A partir des évaluations des teneurs en carbone organique en laboratoire, il est possible de calculer le stock de carbone en [tonnes de carbone/ha], ce qui est présenté dans la figure ci-contre. Les résultats sont présentés pour chacune des paires de parcelles étudiées. On ne remarque aucune différence significative entre labour (rouge) et non-labour (bleu). De plus, notre analyse a montré que le stock de carbone était supérieur en labour sur la couche 23-50 cm, soit en-dessous de la profondeur de travail.

Conclusions

L'analyse des teneurs en carbone a révélé une accumulation de matières organiques en surface pour les sols cultivés en non-labour. Cependant, cette augmentation semble être contrebalancée par une teneur en carbone supérieure en labour entre 23 et 50 cm de profondeur, qu'il est difficile d'expliquer. Ce travail n'a pas permis de mettre en lumière des différences au niveau des stocks de carbone sur la couche 0-50 cm. D'autres études ultérieures seraient nécessaires afin d'évaluer l’intérêt ou non de ces techniques récentes comme outil pour séquestrer du carbone.
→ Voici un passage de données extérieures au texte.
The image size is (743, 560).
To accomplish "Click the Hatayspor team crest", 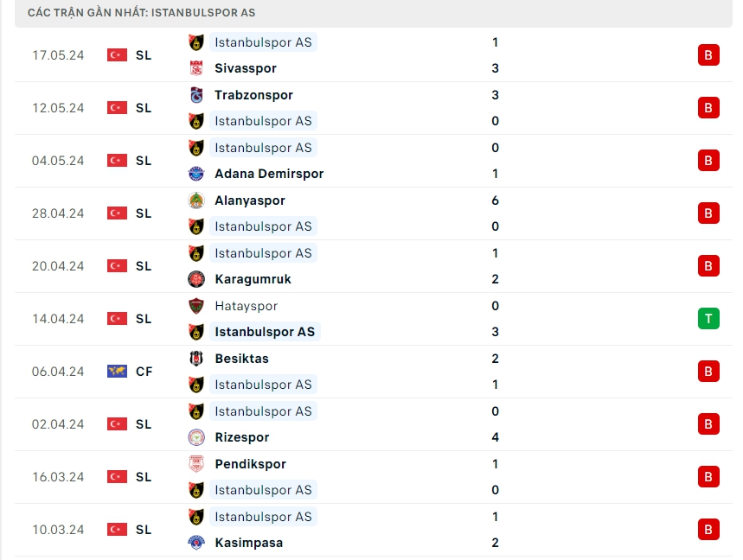I will pyautogui.click(x=196, y=306).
Enfin, les rencontres avec les agriculteurs ont été pour moi une grande source d’échanges sur l’agriculture wallonne. En acceptant de me recevoir dans leurs exploitations, les agriculteurs ont fait de la dimension humaine de ce travail, une expérience unique au sein du monde agricole. Par la présente, je tiens particulièrement à les remercier pour le temps qu’ils ont accepté de me consacrer. Les agriculteurs participants recevront prochainement une copie des analyses de sol qui ont été réalisées sur leurs parcelles.
 

Synthèse rédigée le 28/10/2011 par Jean-François Cambier, bio-ingénieur en Sciences agronomiques diplômé de l’UCL (Promotion 2011), sur base de son mémoire de fin d’études sous la promotion des Pr. Ch. Bielders (UCL ELIE) et Pr. B. Van Wesemael (UCL ELIC) et en collaboration avec l’ASBL Greenotec.
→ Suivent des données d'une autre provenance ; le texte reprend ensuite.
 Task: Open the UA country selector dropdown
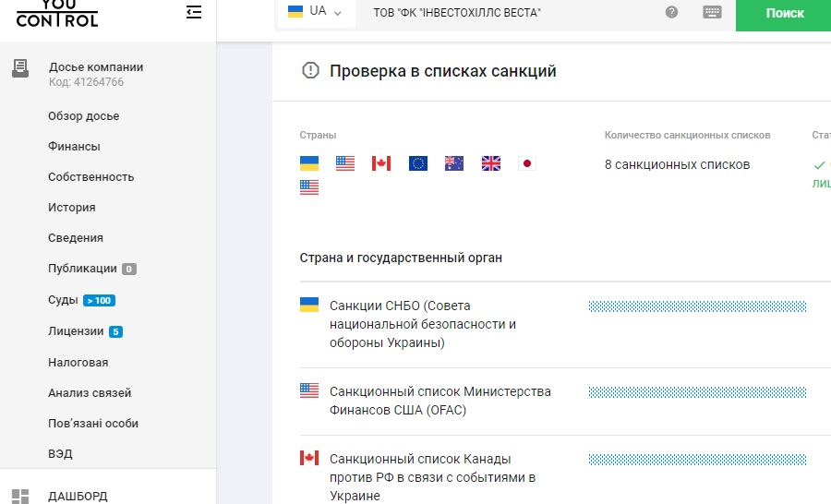pyautogui.click(x=315, y=12)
Références bibliographiques

CAMBIER J.-F. (2011). Impact des techniques culturales sur l’évolution du taux de carbone organique du sol : approche pairée dans la province du Hainaut, Belgique. Mémoire de fin d’études (année académique 2010-2011) présenté en vue de l’obtention du diplôme de bio-ingénieur en sciences agronomiques à l’Université catholique de Louvain, Faculté d’Ingénierie biologique, agronomique et environnementale, Earth & Life Institute, Environmental Sciences. Louvain-la-Neuve, B. : UCL ELIE, 111 p. + annexes.

D'HAENE K., SLEUTEL S., DE NEVE S., GABRIËLS D. ET HOFMAN G. (2009). The effect of reduced tillage agriculture on carbon dynamics in silt loam soils. Nutrient Cycling in Agroecosystems, 84(3):249_265.

LABREUCHE J., LE SOUDER C., CASTILLON P., OUVRY J.-F., REAL B., GERMON J.-C. ET DE TOURDONNET, S. (2007). Evaluation des impacts environnementaux des techniques culturales sans labour (TCSL) en France. Parties I et II : La pratique des TCSL en France. ADEME.